Leaked sections of the TPP demonstrate it is light on environmental preservation and heavy on corporate protection. The TPP would give foreign corporations the right to sue our government for millions of dollars if they believe a U.S. environmental law (State, Federal or local) has diminished its ability to make profits. If the TPP is signed by the U.S. it would undermine U.S. environmental protections and sacrifice the sovereignty of our State, local and federal government to international corporate interests.
Under the North American Free Trade Agreement (NAFTA) with provisions similar to those proposed in the TPP, a private drilling company is about to sue Canada for $250 million because of a ban on fracking passed to allow time to study the dangerous process. (To see a copy of the Nov 8 Notice of Intent to Submit a Claim to Arbritration: http://www.international.gc.ca/trade-agreements-accords-commerciaux/assets/pdfs/disp-diff/lone-01.pdf) It is easy to see similar suits being filed against the U.S. government because of bans to shale gas development in New York, Colorado and elsewhere. Even if the legal action does not win, it could have a chilling affect on passage of necessary environmental protections.

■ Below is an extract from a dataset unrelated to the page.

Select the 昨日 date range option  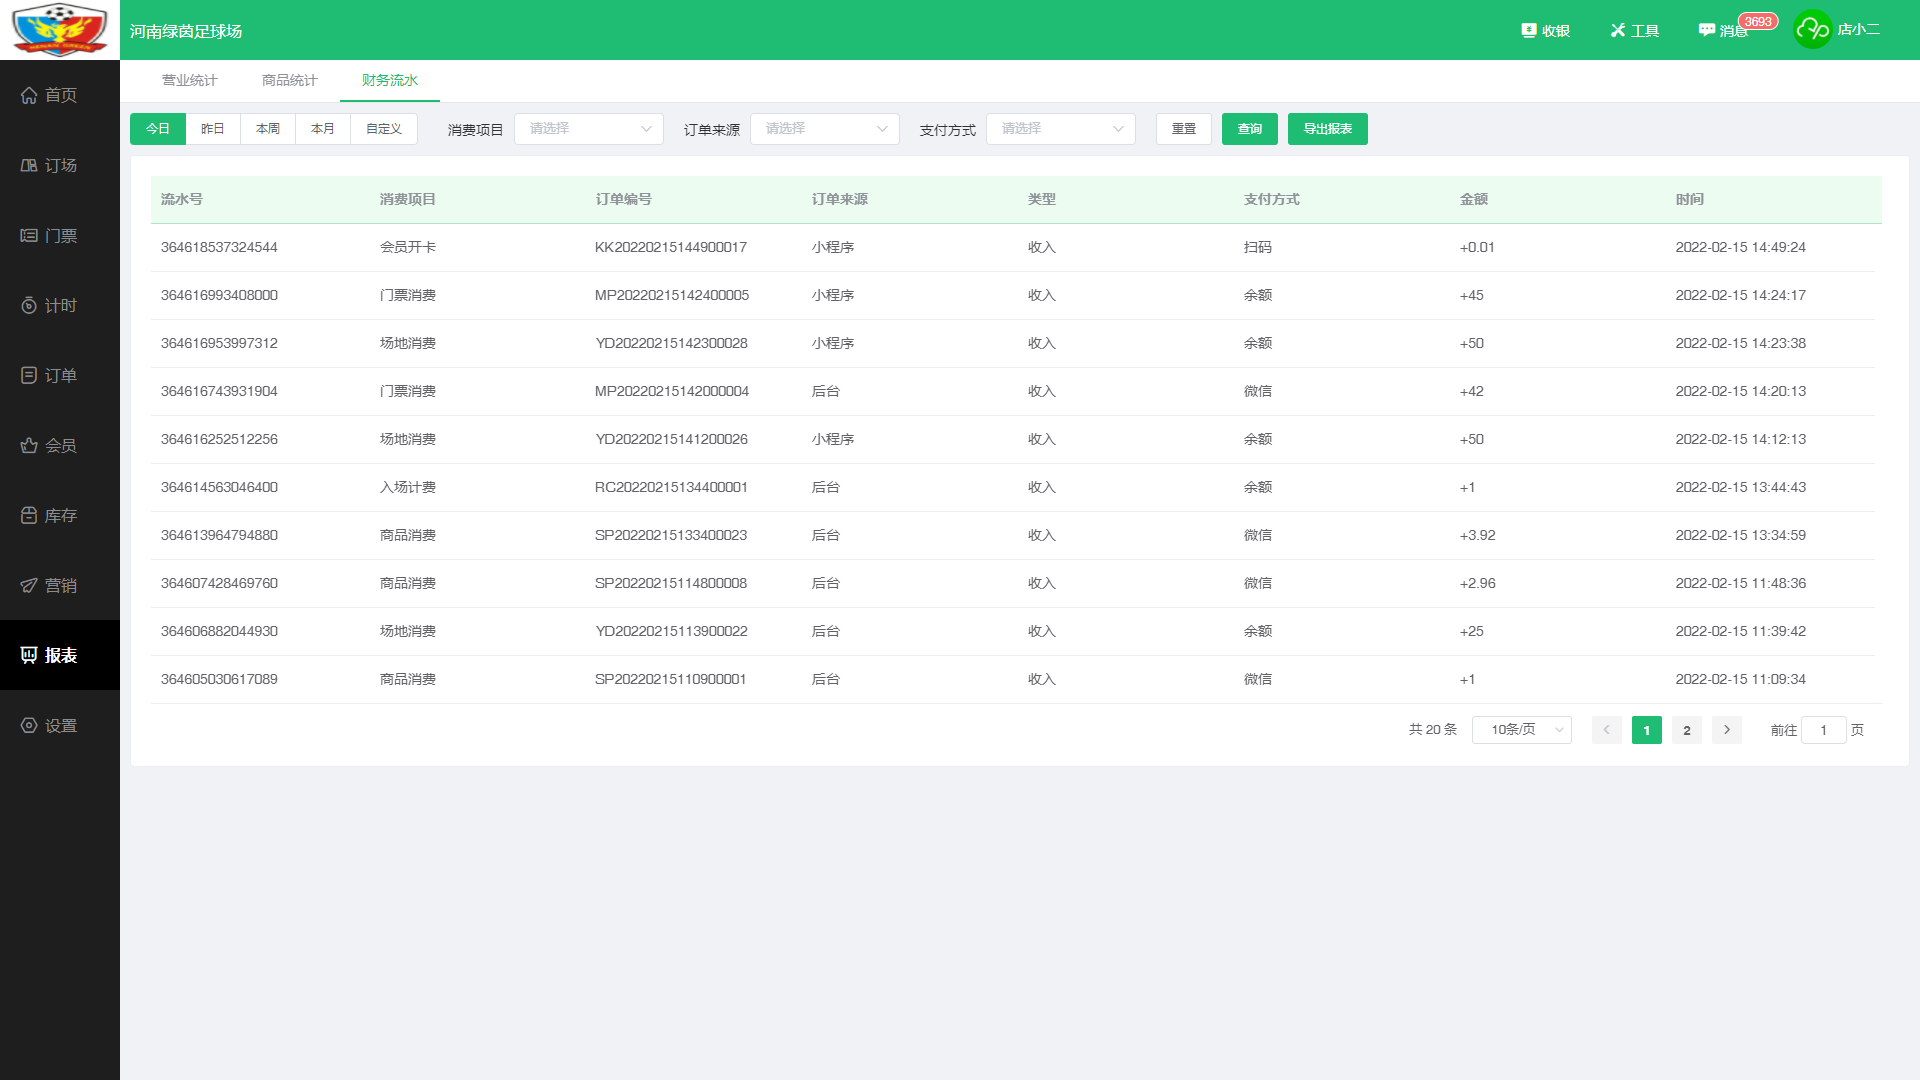pyautogui.click(x=213, y=129)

Organizations and individuals from across the nation are reaching out to their legislators to urge them to vote “no” on the proposed fast track legislation and in so doing to shut the door on the TPP. Be sure to add your voice via phone, email, or letter. For information on how to speak out and what to say:
Delaware Riverkeeeper Network: http://bit.ly/DRN-NoTPPorFastTrack
Progressive Democrats of America: www.pdamerica.org/tpp
Stop Fast Track campaign: www.StopFastTrack.org
Flush the TPP: www.Flushthetpp.org
Article 1, Section 27 of the Pennsylvania Constitution promises:
“…a right to clean air, pure water, and to the preservation of the natural, scenic, historic and esthetic values of the environment. Pennsylvania’s public natural resources are the common property of all the people, including generations yet to come. As trustee of these resources, the Commonwealth shall conserve and maintain them for the benefit of all the people.”